En tatliş okuyucularımdan birisi olan , yorumunu görmediğimde 'acaba daha bölümü okumadı mı?' dediğim belkiz707
Adlı kullanıcıya ithafen.Keyifli okumalar ^^
"Bok yiyenin çocuğu" diye kükredi "Orospu mu oldun başıma ha?!"
"B-en birşey yapmad-ım." diye kekeledim dolan gözlerimi kırpıştırarak.
"Nasıl yapmadın?!" bir soru değil de inanmama imgesiydi bu. Hıçkırmamak için nefesimi tuttum.
"Bitti! Sen... Sen gerçekten gözlerimin önünde bir fahişeye dönüştün"

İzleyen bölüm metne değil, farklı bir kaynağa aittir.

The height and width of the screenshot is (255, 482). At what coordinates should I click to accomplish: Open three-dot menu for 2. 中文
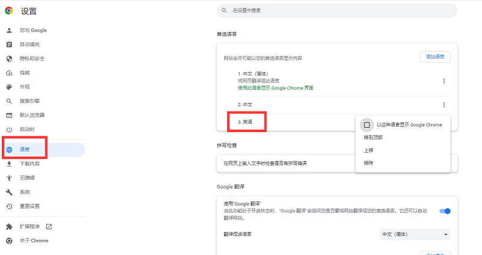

Sinirle bir o yana bir bu yana gitmeyi bırakıp yanıma geldi. İşaret parmağını tehditkâr bir şekilde bana doğru sallarken "Sana olan sabrımın gerçekten sonuna geldim!"
"Ben birşey yapmadım." dedim "sadece..."
Kolumu tutup beni ayağa kaldırarak kükremeye devam etti.
"Kes sesini! Zaten giyim şeklin de seni yansıtıyor işte giyinmesen daha iyi !"
Yine dönüp dolaşıp konu benim başımı kapatmamama, giyinişime gelmişti. Pençelerini geçirdiği kolum bembeyaz olurken tuttuğu bölgeden aşağısı sanki kopmuş gibi cansızca sallanıyordu.
Birkaç küfür ve tehdit daha söyledi. Kulaklarım uğuldamaya ve görüşüm kararmaya başladığı için hayatla bağlantım kopmuş, Ne olduğunu anlayamaz hale gelmiştim.
İçimdeki çocuğu yokladım.Yoktu.
Kolumdan iteklemesiyle dengemi kaybedip yere düşerken artık hıçkırıklarımı tutamıyordum. Önümdeki koca ayaklar yerle adeta dövüşerek mutfaktan uzaklaştığında soğuk parkeden kalkarak odama koştum.
Gerisi her zamanki gibiydi.
Yattım. Ağladım.
* * *
Bu gün yine; lütfen dedim klişe olarak. Lütfen beni seven bir babam olsun.
Öyle ki, beni sevmeni dilemeyecek kadar yüzleşmiştim seninle baba. Başkasının kızı olabileceğimi düşünürdüm de beni sevebileceğini düşünmezdim. Oysa bir baksan , bir görsen beni. Sana ne kadar benzediğimi. Belki sen de severdin. Ama sen hep beni görmemeyi seçtin. Beni sevmemeyi sevdin. Ben de sensizliği bardak bardak içtim. Baba diye bıraktığın boşluğa sarıldım. Ama alışmıştım aslında. Kardeşimin üzerlerini örtüp bana göz ucuyla bile bakmadan odadan koşar adım çıktığında tamam demiştim. Bana her küfrettiğinde hatta klostrofobim olduğunu bilmene rağmen kardeşimin geyik olsun diye beni yorgana dolamasına izin verdiğin zaman bile kesmemiştim senden umudu. Sana benziyorum diye kendimi sevdim. Ne acı değil mi? Kendi kendimin babası oldum. Şu an kendimden tiksinmeme sebep olan seni benden dörtnala kaçmana rağmen doludizgin sevdim.Bırakıyorum baba. Seni sevmeyi bırakıyorum. Belki kendimi sevmeyi de . Elimde olsa da senden aldığım hastalıklı genlerei geri verebilsem. Elimden gelse de seni hayatımdan kapıdışarı edebilsem. İmkanım olsa da ettiğin her küfrü. İçimde binbir parçaya böldüğün her bir zerremi toplasam da o mavi büyük poşetlere koyup fırlatsam.
Binbir cefayla aldırdığım telefonu kafanda kırabilsem...Yemin ederim artık sadece senden kurtulmayı istiyorum. Zaten olsan da bir olmasan da bir.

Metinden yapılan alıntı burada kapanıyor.